The steps are as follows:

- We will use a helper function ‘pathWithKCoinsHelper’ which takes ‘grid’, ‘row’, ‘col’ , ‘myCoins’, and ‘K’ as input parameters and returns the number of paths that exist such that the sum of coins equal ‘K’, Initially ‘row’ and ‘col’, and ‘myCoins’ are 0.
- The base condition would be to check if we are at the last cell and if ‘myCoins’ is equal to ‘K’. If they are, return 1, indicating that we found a valid path.
- If we are out of bounds or ‘myCoins’ is greater than ‘K’, return 0, indicating that we did not find a valid path.

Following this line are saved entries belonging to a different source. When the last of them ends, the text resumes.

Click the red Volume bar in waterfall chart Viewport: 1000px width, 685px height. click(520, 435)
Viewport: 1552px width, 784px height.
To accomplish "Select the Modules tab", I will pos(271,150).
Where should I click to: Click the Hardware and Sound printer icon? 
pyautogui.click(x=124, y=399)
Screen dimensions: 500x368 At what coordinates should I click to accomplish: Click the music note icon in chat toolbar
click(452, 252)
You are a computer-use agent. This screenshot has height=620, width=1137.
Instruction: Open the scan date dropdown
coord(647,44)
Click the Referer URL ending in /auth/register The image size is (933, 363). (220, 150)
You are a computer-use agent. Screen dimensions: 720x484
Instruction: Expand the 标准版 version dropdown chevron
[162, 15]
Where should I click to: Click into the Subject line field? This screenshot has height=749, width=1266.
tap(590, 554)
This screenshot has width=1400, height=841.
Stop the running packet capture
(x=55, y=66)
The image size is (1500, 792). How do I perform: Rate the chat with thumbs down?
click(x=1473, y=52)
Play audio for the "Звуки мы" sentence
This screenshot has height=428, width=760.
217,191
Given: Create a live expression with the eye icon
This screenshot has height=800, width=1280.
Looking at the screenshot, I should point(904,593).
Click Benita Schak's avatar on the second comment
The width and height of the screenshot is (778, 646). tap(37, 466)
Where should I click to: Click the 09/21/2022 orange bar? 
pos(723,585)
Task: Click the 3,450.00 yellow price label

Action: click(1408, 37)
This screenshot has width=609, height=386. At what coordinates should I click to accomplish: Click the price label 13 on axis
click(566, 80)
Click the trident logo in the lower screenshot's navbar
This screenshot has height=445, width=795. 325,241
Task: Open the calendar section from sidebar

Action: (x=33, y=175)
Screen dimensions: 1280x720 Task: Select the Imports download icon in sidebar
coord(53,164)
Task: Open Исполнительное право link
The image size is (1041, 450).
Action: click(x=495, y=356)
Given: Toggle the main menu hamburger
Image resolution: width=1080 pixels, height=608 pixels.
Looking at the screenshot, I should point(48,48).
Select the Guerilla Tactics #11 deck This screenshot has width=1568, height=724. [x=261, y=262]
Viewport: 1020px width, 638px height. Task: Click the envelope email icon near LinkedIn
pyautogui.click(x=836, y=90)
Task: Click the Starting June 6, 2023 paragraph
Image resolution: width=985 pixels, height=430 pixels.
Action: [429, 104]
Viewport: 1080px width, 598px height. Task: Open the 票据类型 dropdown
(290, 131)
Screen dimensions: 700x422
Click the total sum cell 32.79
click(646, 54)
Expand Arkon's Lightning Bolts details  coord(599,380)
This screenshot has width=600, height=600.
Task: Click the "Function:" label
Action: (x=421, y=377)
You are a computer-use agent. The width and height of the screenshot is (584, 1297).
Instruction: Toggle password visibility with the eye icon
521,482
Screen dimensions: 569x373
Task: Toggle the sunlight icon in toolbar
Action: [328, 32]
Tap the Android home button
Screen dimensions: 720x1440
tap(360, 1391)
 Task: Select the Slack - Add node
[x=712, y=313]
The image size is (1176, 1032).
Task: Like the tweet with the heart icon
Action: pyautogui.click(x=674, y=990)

- If we have already visited the block in the grid with a given ‘row’, ‘col’ and with ‘myCoins’ amount of coins, then return ‘dp[row][col][myCoins]’.
- Recur for ‘row + 1’, and ‘myCoins + grid[row][col]’ and store it in a variable ‘moveForward’ which denotes the number of valid paths if we move forward.
- Similarly, recur for ‘col + 1’ and ‘myCoins + grid[row][col]’ and store it in a variable ‘moveDown’, which denotes the number of valid paths if we move down.
- Hash the current state by assigning the answer for the current state to ‘dp[row][col][myCoins].

- Return the final answer as the sum of ‘moveDown’ and ‘moveForward’.